Tarefa 1:
No trecho sobre os relatórios do COAF, qual é a classificação dada a esses relatórios?
Tarefa 2:
Liste os elementos que, segundo o trecho sobre os relatórios do COAF, devem ser conjugados com as informações desses relatórios.
Tarefa 3:
Prossiga com o trecho sobre os relatórios do COAF a partir da última frase apresentada.

Trecho do texto:
● ● ● ●
É bom ressaltar que os relatórios emitidos pelo COAF são de inteligência, ou seja, seguem uma classificação própria das agência de inteligência, portanto, o cuidado na análise de tais informações é primordial, aconselhando sempre que necessário conjugar com outros elementos, principalmente uma análise patrimonial dos investigados, movimentações bancárias, históricos da evolução de bens e o que for vinculado as atividades econômicas dos suspeitos, robustecendo os indícios que confirmam ser realmente os valores de origem ilícita ou mesmo um procedimento de lavagem de dinheiro.
Acredito que a princípio deve surgir ao leitor o questionamento quanto a legalidade de tais comunicações sem a prévia autorização judicial relativa a quebra de sigilo bancário ou outro dado protegido por sigilo? Neste sentido, o STJ[iv] vem consolidando o entendimento de que não há ilegalidade nas comunicações e dados fornecidos pelo COAF no âmbito de investigações criminais, ao contrário disso, tais informações são reconhecidas já como fumus commissi delicti para ensejar medida cautelar de afastamento dos sigilos bancários e fiscal, possuindo respaldo na própria lei de lavagem que determina ao COAF que comunique os órgãos responsáveis as operações suspeitas, justamente para que seja melhor apurado.
● ● ● ●
Itens de dados:

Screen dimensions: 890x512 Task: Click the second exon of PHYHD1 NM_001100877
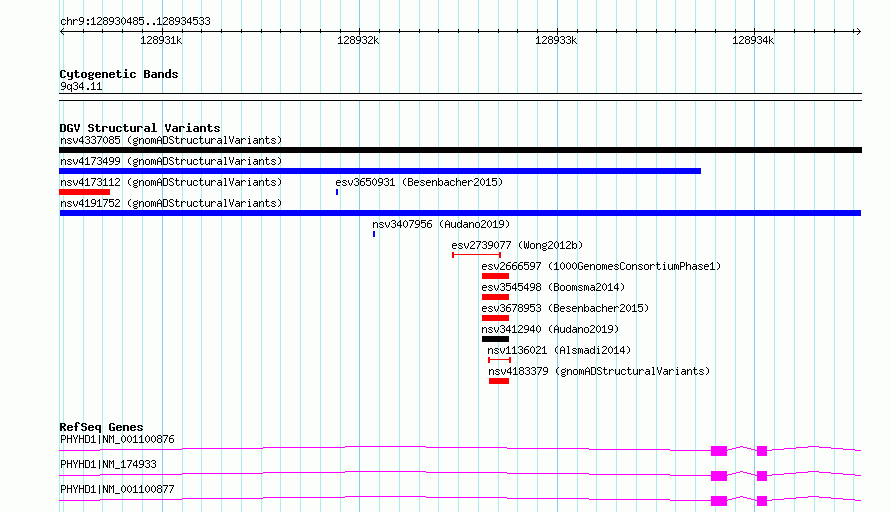pyautogui.click(x=762, y=501)
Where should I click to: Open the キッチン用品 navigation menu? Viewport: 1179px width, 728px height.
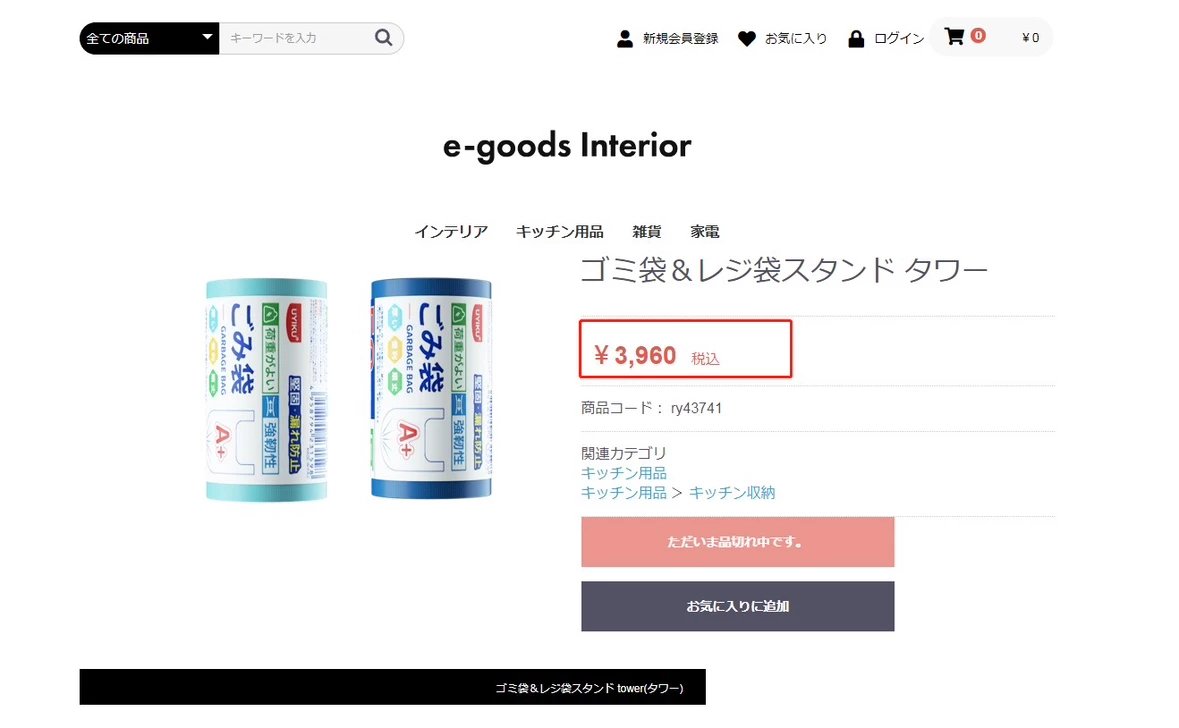559,232
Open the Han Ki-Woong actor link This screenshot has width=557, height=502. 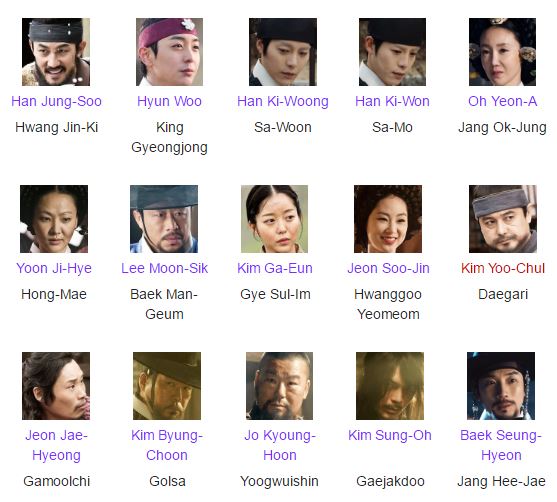tap(283, 101)
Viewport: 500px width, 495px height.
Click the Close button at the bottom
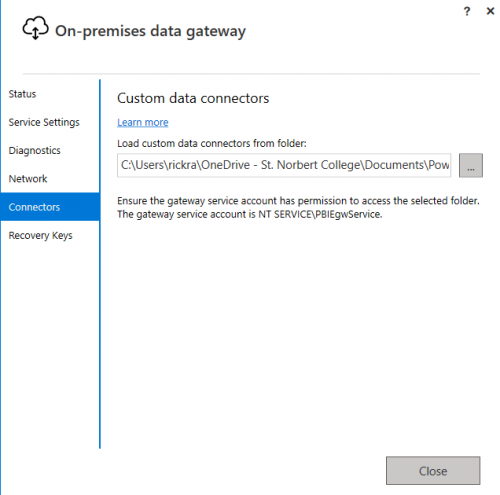[x=433, y=471]
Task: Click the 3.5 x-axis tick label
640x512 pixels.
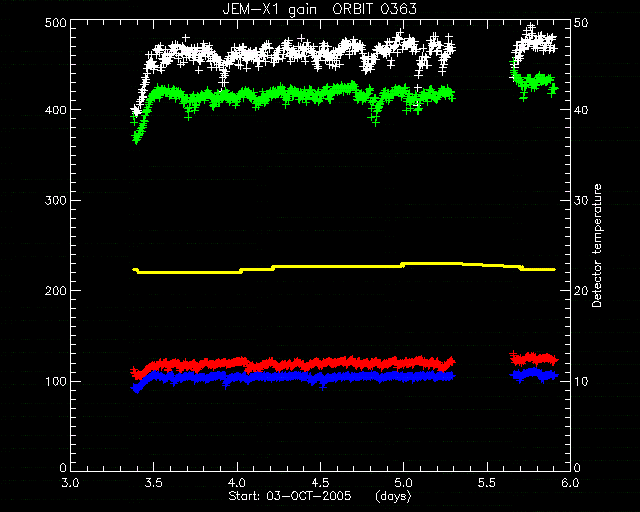Action: (x=154, y=483)

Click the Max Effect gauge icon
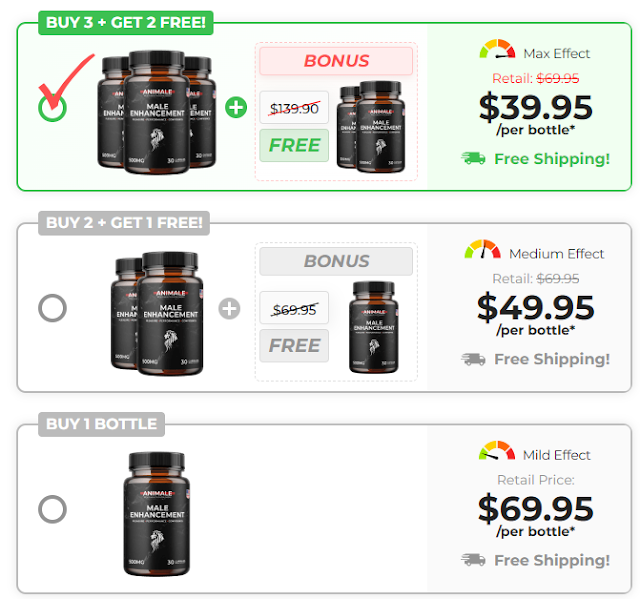tap(497, 49)
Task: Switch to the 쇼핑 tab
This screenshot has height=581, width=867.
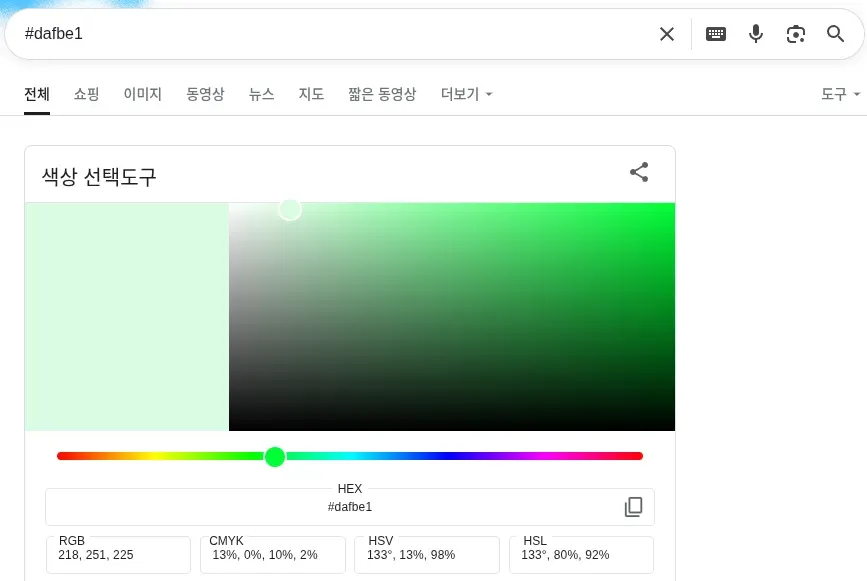Action: 86,94
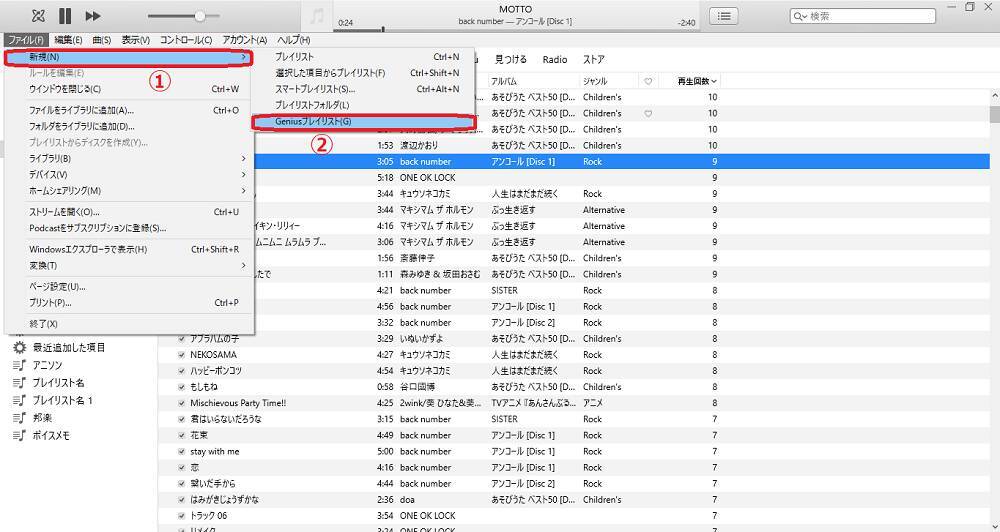1000x532 pixels.
Task: Open the ボイスメモ playlist in sidebar
Action: tap(19, 435)
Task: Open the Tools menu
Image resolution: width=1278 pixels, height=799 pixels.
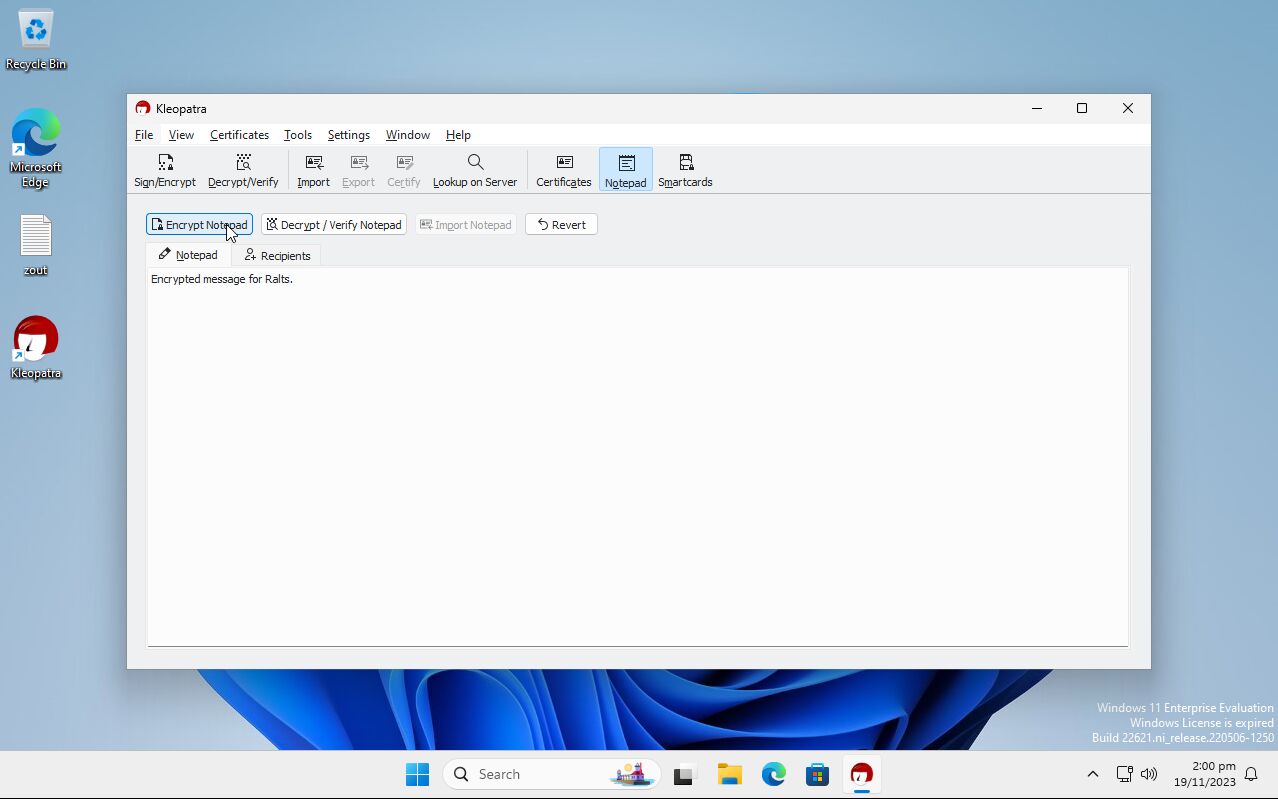Action: [297, 134]
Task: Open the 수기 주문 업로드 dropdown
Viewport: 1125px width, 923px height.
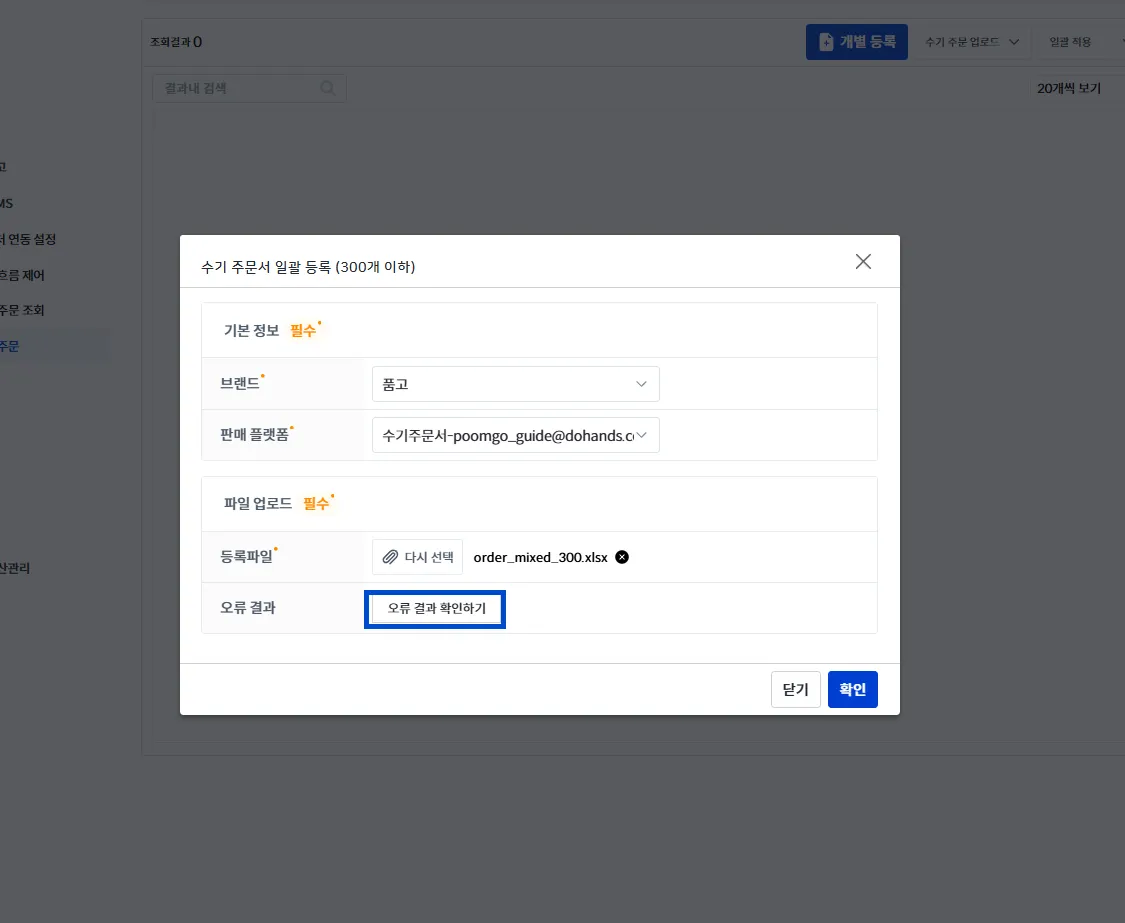Action: point(971,42)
● ● ● ●
Resposta 1:
São relatórios de inteligência.

Resposta 2:
- análise patrimonial dos investigados
- movimentações bancárias
- históricos da evolução de bens
- o que for vinculado as atividades econômicas dos suspeitos

Resposta 3:
Os relatórios e o acesso as informações estão no próprio site do COAF (www.coaf.fazendo.gov.br), o que após se cadastrar é possível fazer uma solicitação de Relatório de Inteligência Financeira (RIF). Para tanto, alguns requisitos terão que ser preenchidos como forma de segurança, por isso deve indicar: número e natureza do procedimento de investigação instaurado, informações sobre os fundados indícios da existência do ilícito sob investigação, com indicação dos respectivos tipos penais, identificação das pessoas envolvidas na investigação, com indicação do nome e do CPF ou CNPJ, conforme o caso[v].
Devido ao COAF concentrar as comunicações suspeitas, é possível localizar transações desde uma simples transferência bancária, até investimentos em valores mobiliários, artes, imóveis, contratos relativos a esportistas e artistas, auxiliando, portanto, como uma ferramenta que pode encurtar o caminho na pesquisa de onde foi escondido o dinheiro amealhado com as práticas criminosas.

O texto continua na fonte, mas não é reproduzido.